The Indian Health Care Improvement bill was a top priority for Dorgan, who hailed its passage as “historic” and as action that will “substantially improve and save lives” in Indian Country. “It is very appropriate that, as the nation acts to reform the broader health care system, it also recognizes and responds to the urgent need to modernize how we deliver health care to the First Americans.”
The federal government has trust and treaty obligations to provide health care to American Indians and Alaska Natives. The new law is the first update and modernization of the nation’s basic Indian health care programs in over a decade.
Major provisions in the new law will do the following:
Permanently re-authorize all current Indian health care programs.
Authorize a comprehensive youth suicide prevention effort, including streamlining the process by which tribes apply for federal grants for Indian youth suicide prevention efforts, the tribal use of pre-doctoral psychology and psychiatry interns to augment the number of mental health care providers in Indian communities, a telemental health demonstration project for Native American communities to enhance delivery of mental health services and prevent youth suicides, and a demonstration project for youth suicide prevention curriculum.
Authorize programs to increase the recruitment and retention of health care professionals, such as updates to the scholarship program, demonstration programs which promote new, innovative models of health care, to improve access to health care for Indians and Alaska Natives.
Authorize long-term care, including home health care, assisted living, and community based care. Current law provides for none of these forms of long-term care.

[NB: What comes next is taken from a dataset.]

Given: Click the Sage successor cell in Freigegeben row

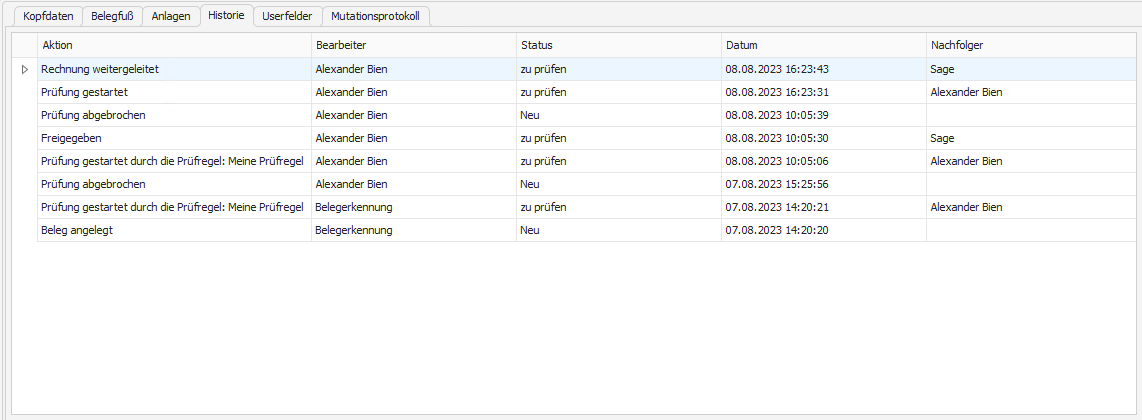Looking at the screenshot, I should pyautogui.click(x=942, y=138).
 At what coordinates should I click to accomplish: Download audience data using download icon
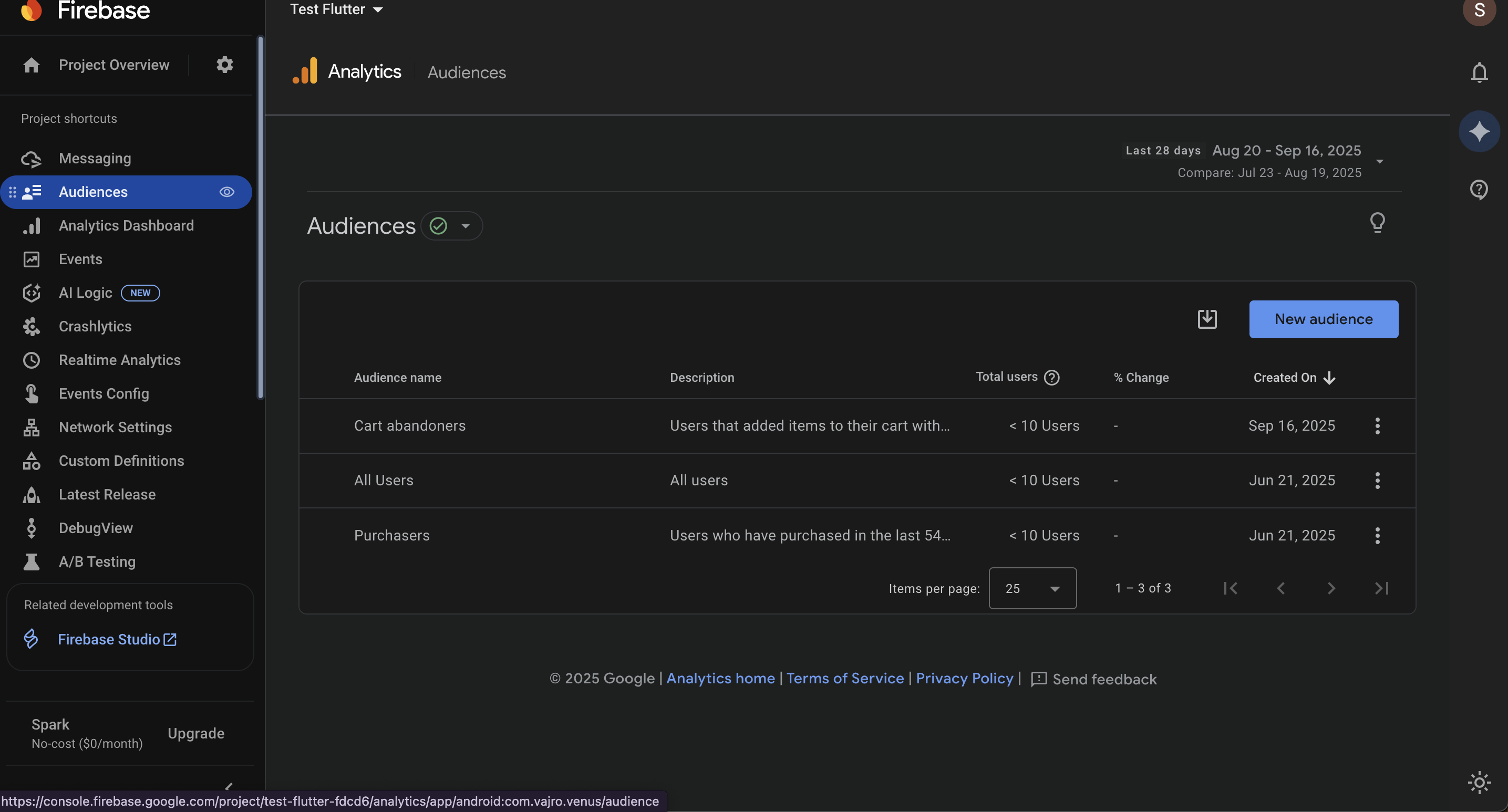tap(1206, 319)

Establish mental and behavioral health programs beyond alcohol and substance abuse, such as fetal alcohol spectrum disorders, and child sexual abuse prevention and domestic violence prevention programs.
Establish demonstration projects that provide incentives to use innovative facility construction methods, such as modular component construction and mobile health stations, to save money and improve access to health care services.
Require that the IHS budget account for medical inflation rates and population growth, in order to combat the dramatic underfunding of the Indian health system.